◆ **PROVIDED ENTRIES**:
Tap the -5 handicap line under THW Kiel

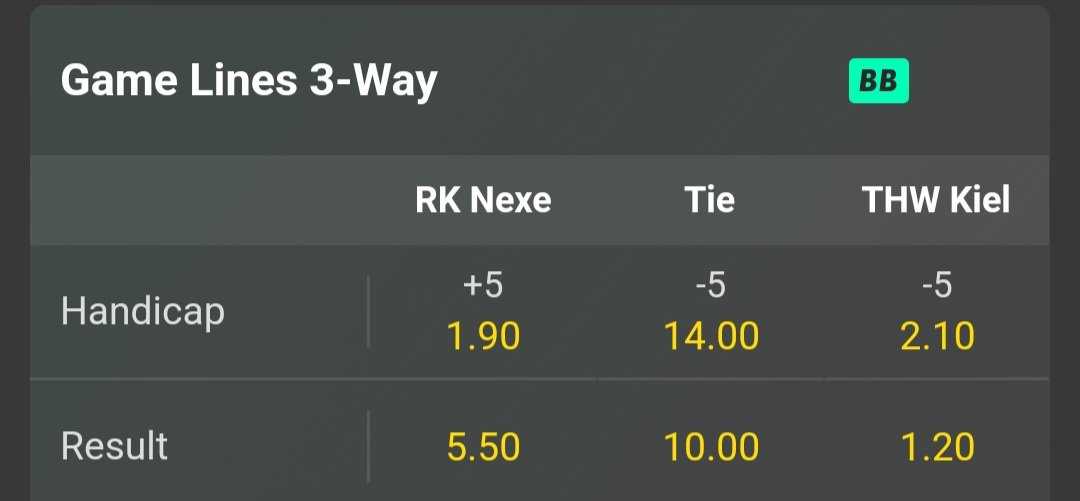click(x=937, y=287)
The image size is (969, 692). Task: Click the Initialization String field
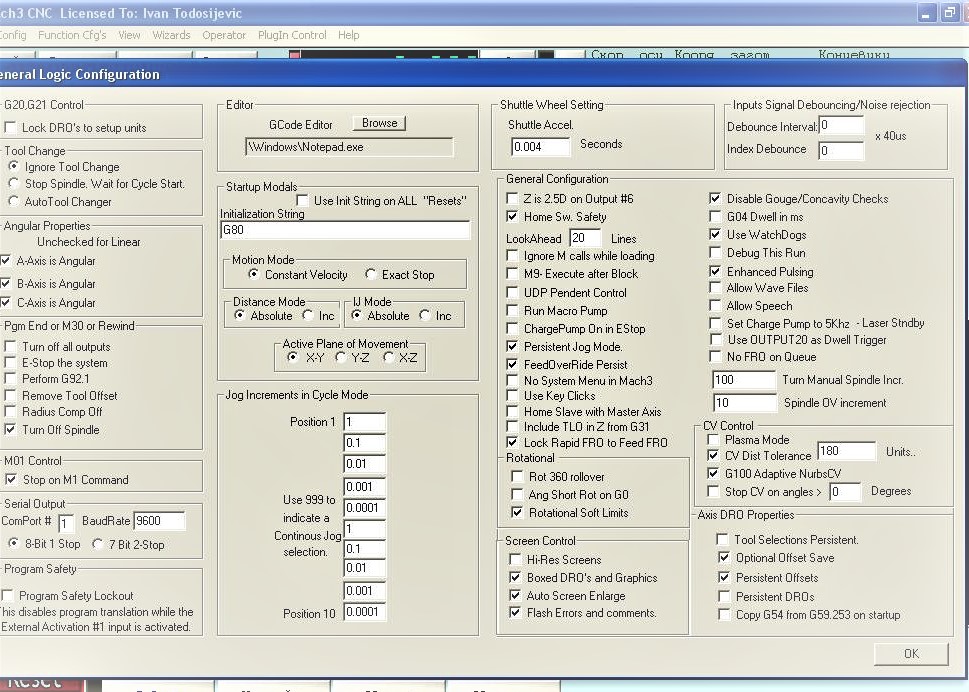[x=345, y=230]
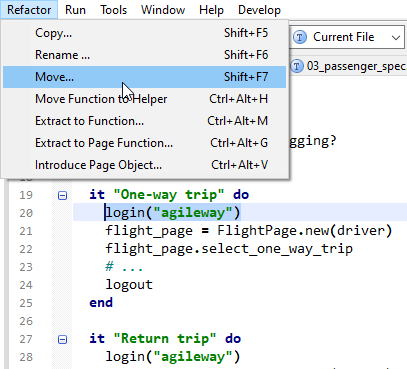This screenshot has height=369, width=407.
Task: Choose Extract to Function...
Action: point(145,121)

◆ **TASK TO COMPLETE**: Copy each entry exactly as written. Images should not appear in the copy.

◆ **YOUR RESPONSE**:
Tap the -5 handicap line under THW Kiel

click(x=937, y=287)
The image size is (969, 692). Task: Click the Initialization String field
[x=345, y=230]
This screenshot has height=369, width=407.
Task: Choose Extract to Function...
Action: point(145,121)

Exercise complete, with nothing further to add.